◆ Exercise goal ◆
Scan the entries below. Return every line that includes "computer".
Material for this exercise Block Start
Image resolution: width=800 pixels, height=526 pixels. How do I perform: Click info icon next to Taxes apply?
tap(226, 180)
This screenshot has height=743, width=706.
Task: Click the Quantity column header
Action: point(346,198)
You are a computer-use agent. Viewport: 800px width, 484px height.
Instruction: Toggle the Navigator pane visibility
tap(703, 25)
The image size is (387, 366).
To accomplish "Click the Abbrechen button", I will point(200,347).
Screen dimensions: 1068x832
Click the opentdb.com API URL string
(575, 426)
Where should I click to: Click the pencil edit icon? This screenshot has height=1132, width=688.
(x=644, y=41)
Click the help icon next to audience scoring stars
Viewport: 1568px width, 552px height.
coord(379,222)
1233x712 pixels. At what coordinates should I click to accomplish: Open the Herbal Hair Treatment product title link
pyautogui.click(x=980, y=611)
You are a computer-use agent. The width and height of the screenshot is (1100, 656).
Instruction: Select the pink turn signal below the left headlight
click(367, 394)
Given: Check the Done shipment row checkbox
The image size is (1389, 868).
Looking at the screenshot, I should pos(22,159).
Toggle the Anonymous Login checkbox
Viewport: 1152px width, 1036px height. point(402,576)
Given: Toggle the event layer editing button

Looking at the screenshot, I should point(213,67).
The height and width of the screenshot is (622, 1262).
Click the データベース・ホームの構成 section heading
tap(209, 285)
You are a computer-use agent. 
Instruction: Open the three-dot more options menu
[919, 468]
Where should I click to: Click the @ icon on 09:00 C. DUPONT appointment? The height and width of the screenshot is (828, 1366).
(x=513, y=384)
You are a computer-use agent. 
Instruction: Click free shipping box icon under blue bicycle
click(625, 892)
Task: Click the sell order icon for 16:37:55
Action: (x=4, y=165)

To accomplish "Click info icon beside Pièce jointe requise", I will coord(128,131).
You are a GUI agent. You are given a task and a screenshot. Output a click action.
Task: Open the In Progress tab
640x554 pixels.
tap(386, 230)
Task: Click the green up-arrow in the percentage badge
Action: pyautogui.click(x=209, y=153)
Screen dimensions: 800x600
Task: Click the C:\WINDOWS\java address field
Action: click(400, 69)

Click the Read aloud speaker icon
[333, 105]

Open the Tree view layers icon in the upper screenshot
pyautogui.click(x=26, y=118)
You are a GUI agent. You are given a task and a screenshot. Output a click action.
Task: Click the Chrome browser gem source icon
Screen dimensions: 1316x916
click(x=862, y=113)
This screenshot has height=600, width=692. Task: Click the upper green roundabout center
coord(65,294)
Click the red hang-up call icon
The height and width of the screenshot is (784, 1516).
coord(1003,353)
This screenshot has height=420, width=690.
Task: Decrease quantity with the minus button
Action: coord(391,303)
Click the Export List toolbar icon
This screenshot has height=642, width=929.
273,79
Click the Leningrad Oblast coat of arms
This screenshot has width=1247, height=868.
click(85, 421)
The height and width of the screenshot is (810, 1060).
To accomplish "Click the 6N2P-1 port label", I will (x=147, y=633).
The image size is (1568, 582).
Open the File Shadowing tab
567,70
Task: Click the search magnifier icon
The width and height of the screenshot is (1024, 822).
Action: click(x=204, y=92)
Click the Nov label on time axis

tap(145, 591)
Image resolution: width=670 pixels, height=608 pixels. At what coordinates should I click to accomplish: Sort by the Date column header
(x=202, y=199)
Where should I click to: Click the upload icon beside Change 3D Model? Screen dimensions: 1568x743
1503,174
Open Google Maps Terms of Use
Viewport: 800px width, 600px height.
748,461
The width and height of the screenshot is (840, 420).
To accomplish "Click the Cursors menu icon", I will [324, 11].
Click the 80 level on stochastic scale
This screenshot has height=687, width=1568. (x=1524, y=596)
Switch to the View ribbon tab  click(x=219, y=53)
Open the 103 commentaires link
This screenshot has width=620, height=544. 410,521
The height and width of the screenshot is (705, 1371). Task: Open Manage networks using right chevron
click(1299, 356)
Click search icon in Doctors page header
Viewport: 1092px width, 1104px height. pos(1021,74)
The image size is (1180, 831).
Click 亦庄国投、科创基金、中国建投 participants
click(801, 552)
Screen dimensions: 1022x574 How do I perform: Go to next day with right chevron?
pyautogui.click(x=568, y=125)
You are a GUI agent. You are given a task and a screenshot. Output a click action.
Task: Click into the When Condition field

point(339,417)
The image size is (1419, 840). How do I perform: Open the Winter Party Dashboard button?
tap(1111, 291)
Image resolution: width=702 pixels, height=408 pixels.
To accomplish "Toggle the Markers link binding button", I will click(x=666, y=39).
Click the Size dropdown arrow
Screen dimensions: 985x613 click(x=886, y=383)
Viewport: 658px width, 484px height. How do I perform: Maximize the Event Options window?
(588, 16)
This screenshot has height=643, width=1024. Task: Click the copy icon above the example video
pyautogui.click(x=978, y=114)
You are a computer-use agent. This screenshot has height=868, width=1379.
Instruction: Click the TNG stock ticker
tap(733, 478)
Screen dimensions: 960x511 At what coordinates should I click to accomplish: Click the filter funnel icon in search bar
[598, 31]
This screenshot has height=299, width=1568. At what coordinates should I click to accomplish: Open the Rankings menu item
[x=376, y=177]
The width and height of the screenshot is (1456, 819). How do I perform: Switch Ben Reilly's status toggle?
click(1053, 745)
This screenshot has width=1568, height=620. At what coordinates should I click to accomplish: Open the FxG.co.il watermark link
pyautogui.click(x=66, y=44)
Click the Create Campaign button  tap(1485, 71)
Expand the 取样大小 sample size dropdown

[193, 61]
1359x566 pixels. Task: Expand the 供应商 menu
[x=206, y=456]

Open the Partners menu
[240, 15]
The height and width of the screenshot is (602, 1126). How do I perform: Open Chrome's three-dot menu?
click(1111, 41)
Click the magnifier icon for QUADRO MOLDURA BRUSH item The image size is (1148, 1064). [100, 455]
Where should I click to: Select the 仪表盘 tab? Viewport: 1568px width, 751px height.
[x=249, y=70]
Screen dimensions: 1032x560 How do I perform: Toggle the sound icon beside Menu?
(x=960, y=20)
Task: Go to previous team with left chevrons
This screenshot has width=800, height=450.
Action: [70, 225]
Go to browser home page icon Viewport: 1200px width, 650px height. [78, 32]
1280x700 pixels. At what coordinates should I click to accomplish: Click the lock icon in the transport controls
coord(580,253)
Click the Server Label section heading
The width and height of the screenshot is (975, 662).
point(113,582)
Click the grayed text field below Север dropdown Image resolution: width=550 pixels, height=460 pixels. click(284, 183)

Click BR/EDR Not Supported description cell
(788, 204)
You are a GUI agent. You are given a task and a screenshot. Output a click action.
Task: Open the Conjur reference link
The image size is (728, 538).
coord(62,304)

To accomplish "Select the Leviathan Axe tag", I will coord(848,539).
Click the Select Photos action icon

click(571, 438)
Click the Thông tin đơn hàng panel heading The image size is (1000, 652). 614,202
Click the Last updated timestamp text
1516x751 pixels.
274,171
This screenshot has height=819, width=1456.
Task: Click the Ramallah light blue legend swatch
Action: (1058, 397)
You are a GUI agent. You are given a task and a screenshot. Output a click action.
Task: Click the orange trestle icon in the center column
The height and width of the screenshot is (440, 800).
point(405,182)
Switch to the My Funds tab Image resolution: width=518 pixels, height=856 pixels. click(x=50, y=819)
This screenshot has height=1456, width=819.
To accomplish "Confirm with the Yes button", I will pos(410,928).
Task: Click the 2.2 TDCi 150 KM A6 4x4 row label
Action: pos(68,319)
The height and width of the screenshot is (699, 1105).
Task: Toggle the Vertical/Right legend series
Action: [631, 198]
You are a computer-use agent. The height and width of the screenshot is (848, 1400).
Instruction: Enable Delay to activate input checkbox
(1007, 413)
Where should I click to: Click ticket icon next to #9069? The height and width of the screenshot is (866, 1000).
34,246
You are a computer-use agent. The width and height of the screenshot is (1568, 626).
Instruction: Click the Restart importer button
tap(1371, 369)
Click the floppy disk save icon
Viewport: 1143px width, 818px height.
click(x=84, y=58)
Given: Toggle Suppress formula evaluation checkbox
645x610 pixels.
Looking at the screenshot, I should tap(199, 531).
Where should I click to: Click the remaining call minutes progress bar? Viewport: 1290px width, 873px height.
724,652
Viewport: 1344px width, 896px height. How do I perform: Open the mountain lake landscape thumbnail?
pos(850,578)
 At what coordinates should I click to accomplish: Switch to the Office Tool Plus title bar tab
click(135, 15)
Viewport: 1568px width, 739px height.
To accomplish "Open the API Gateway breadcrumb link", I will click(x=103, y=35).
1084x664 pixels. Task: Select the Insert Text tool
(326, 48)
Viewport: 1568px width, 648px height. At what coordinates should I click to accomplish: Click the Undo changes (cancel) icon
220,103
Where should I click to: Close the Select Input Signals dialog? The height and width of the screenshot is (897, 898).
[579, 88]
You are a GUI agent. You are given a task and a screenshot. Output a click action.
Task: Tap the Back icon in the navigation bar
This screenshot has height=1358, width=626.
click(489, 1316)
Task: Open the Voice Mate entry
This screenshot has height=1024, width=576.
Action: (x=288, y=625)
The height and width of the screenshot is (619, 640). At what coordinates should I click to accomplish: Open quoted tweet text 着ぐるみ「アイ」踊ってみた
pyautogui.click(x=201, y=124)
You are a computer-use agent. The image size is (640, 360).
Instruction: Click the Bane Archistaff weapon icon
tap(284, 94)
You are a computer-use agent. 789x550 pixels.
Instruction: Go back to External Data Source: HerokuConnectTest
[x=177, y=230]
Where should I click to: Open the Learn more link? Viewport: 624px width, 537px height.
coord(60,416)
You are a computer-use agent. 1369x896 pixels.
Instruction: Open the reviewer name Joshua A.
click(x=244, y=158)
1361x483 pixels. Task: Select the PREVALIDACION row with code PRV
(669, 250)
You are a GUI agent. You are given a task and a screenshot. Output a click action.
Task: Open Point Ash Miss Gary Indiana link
Material for this exercise Block End
◆ Problem solution ◆
You are a computer-use agent. Viewport: 800px width, 484px height.
You are a computer-use agent. The width and height of the screenshot is (1100, 656).
You are a computer-use agent. 
You are a computer-use agent. 
You are a computer-use agent. This screenshot has height=868, width=1379.
You are a computer-use agent. The height and width of the screenshot is (848, 1400).
You are a computer-use agent. The width and height of the screenshot is (1568, 626).
You are a computer-use agent. The image size is (640, 360).
You are a computer-use agent. 789x550 pixels.
You are a computer-use agent. 1369x896 pixels.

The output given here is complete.